Die männlichen Figuren – der Vater und Karos und Annikas jeweilige Love Interests, Georg und Marc, erweisen sich als enttäuschend,
egoistisch und respektlos. Wie sehr steckt in der Figurengestaltung auch eine feministische Botschaft?
FRANZISKA PFLAUM: Annika wird ja nicht nur von den männlichen Figuren enttäuscht. Es geht nicht darum, ein besonders negatives Männerbild zu
erzählen, sondern ein soziales Umfeld, das ihre Gutmütigkeit ausnutzt. MERMAIDS DON’T CRY ist eine Art umgekehrte Geschichte
vom Prinzen, der die Frau erlöst. Im Genre der Komödie ist es immer noch gängig, in der Liebe einen Ausweg aus dem Leid zu
erzählen. Insbesondere wenn es um Frauenfiguren geht. Diese Art von Liebe ist nicht Annikas Weg aus ihrem Labyrinth, ganz
im Gegenteil. Ihr Weg führt zu sich selbst.
Bevor Annika zur großen Befreiung ausholt, findet sie ihren kleinen „Escape“ im städtischen Schwimmbad, wo sie das trendige
Mermaiding praktiziert. Das galt es auch zu filmen. Welche Bilder wollten Sie für die Momente unter Wasser erzeugen, wo Annika
bei sich ist? Was hat es für die Darstellerin bedeutet?
FRANZISKA PFLAUM: Wir haben uns dazu entschieden, die Künstlichkeit der Unterwasserwelten und Traumwelten zu betonen. Sie sollten zusammengebastelt
wirken und mit Elementen des Trash spielen. Entstanden ist eine ganz eigene Bildsprache, die lustig uns ziemlich schräg ist.
Die Umsetzung war mit unserem kleinen Budget eine Herausforderung, es sind aber alle über sich hinausgewachsen. Jedes Einzelteil,
das für die Unterwasserbilder hineinretouchiert wurde, wurde eigens angefertigt, abfotografiert und gefilmt. Stefanie musste
Trainings absolvieren, um unter Wasser, eingezwängt in diese Flosse, schwimmen zu können. Teilweise ist sie Apnoe getaucht,
teilweise ist sie unter Wasser beatmet worden, da muss man auch erst die richtige Technik lernen. Wir haben eine tolle Tauchschule
gefunden, die uns alles ermöglicht hat. Die Ausstattung hat meterweise grünen Stoff nähen lassen, die perfekt ausgemessen
auf Rigs befestigt wurden; vor diesem grünen Hintergrund haben wir die Unterwasser-Szenen als Nachdreh absolviert, wo wir
uns sehr gut nur darauf konzentrieren konnten. Es waren sehr aufregende, aber auch sehr gut fokussierte Drehs unter Wasser.
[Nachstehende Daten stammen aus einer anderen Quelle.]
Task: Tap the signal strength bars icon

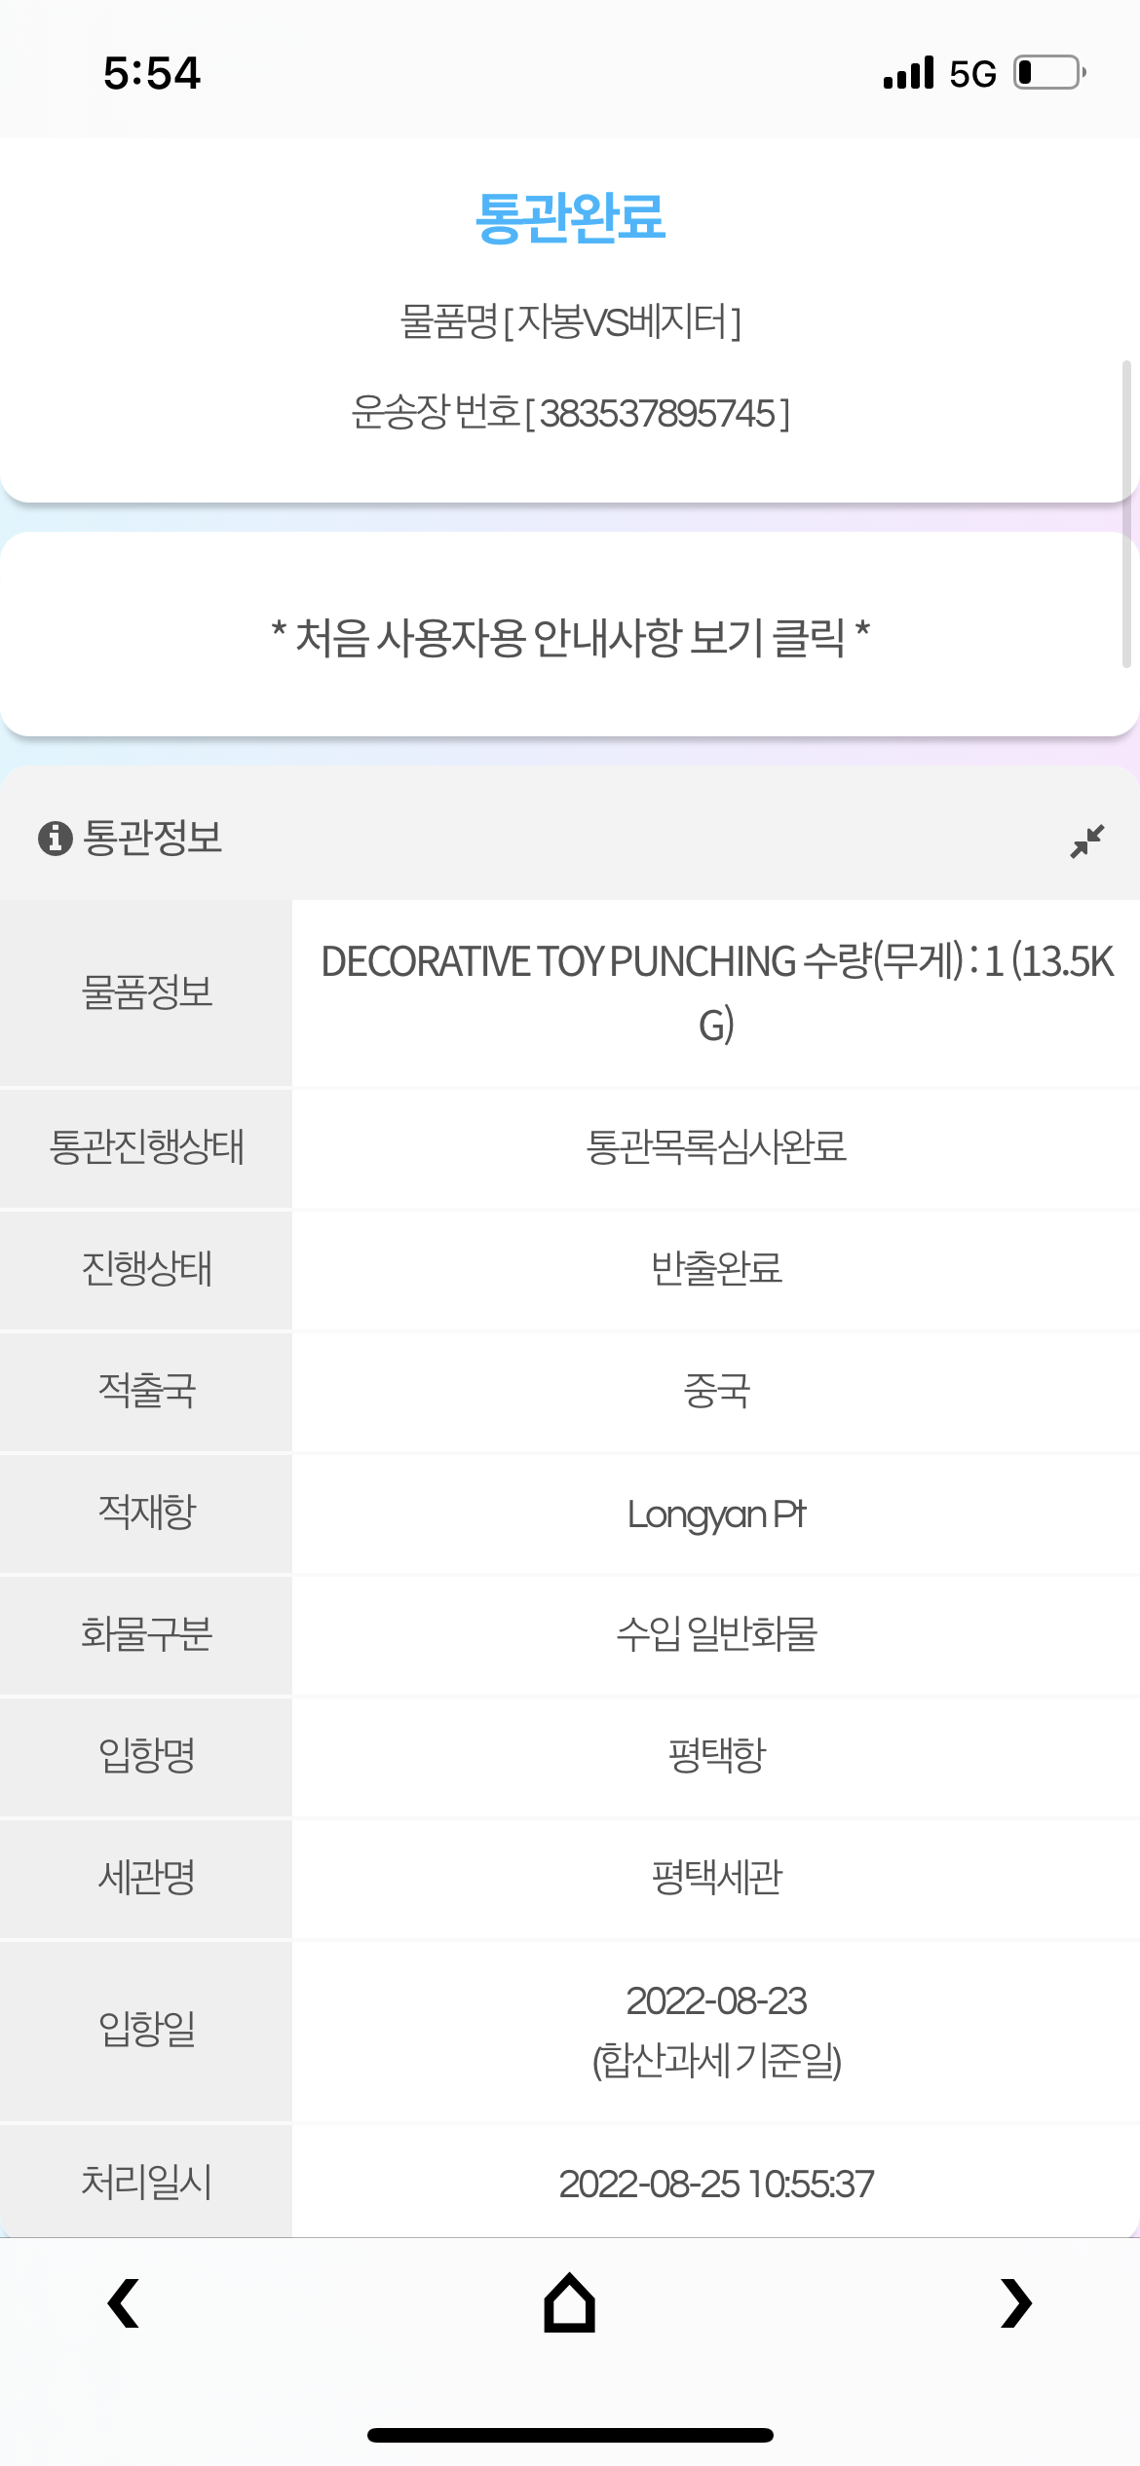Action: pos(908,73)
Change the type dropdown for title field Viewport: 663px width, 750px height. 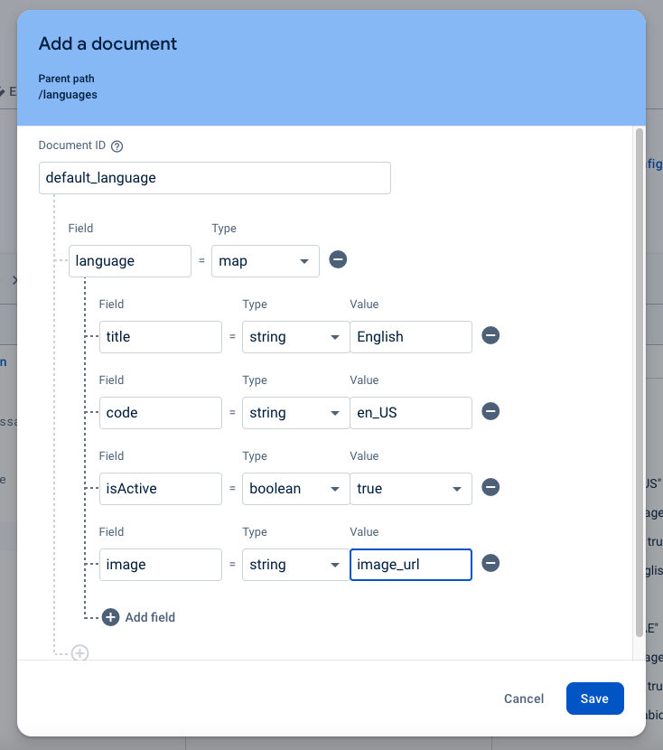(295, 337)
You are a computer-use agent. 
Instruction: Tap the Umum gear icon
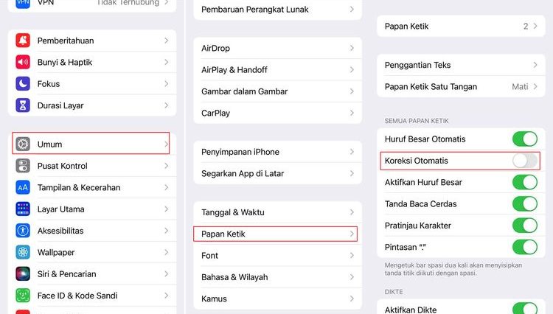pyautogui.click(x=23, y=144)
Wie hat sich die Abstimmung der verschiedenen Stilelemente in der Postproduktion gestaltet?
FRANZISKA PFLAUM: Der knappe Zeitrahmen hat auch in den Schnitt hineingewirkt. Je knapper die Zeit am Set, umso kürzer die Takes und häufiger
die Fehler, umso mehr muss man im Schnitt feilen. Ich war sehr froh, mit Friederike Hohmuth in der Montage arbeiten zu können,
mit der ich schon mehrere Projekte realisiert habe. Die Montage entstand in einer Zusammenarbeit zwischen Wien und Berlin.
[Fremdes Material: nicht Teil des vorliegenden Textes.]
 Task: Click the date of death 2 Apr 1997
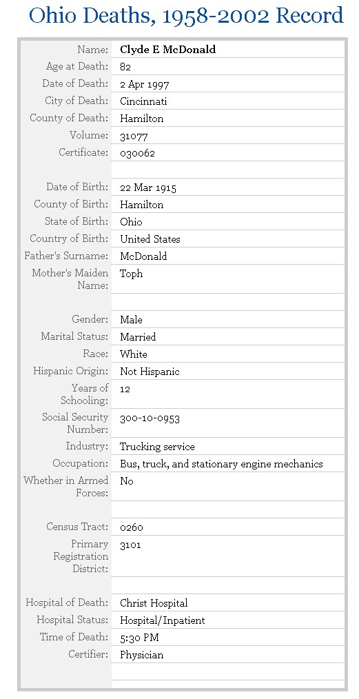[x=144, y=84]
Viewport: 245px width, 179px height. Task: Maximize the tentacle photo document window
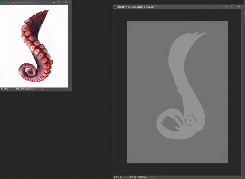[x=59, y=2]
Mit der Postproduktionsfirma Leinwandhelden, konkret mit Florian Hirschmann, haben wir die Unterwasserwelten gebaut. Das war
eine sehr lustige Arbeit in einer Welt, die ich für mich erst entdeckt habe. Die Atmosphäre dieser Sequenzen z.B. blieb lange
eher mystisch und ernsthaft, ich wollte aber, wie schon gesagt, eher einen trashigen Look. Irgendwann standen wir vor der
Notwendigkeit, das zu brechen. So kam der Kofferfisch dazu, der von der Künstlerin gestaltet wurde, die auch den Abspann gemacht
hat. Es war sehr unterhaltsam, hier ein Blubberbläschen, da noch ein Seepferdchen, dort absurde Blitze oder Partikel, die
im Wasser schwimmen, am Bildschirm einzusetzen. Für jedes Element gibt es tausende Möglichkeiten, sie zu gestalten. Florian
hat unheimlich viel angeboten und ich saß ein bisschen wie im Wunschkonzert da. Ist etwas analog genug oder haptisch genug?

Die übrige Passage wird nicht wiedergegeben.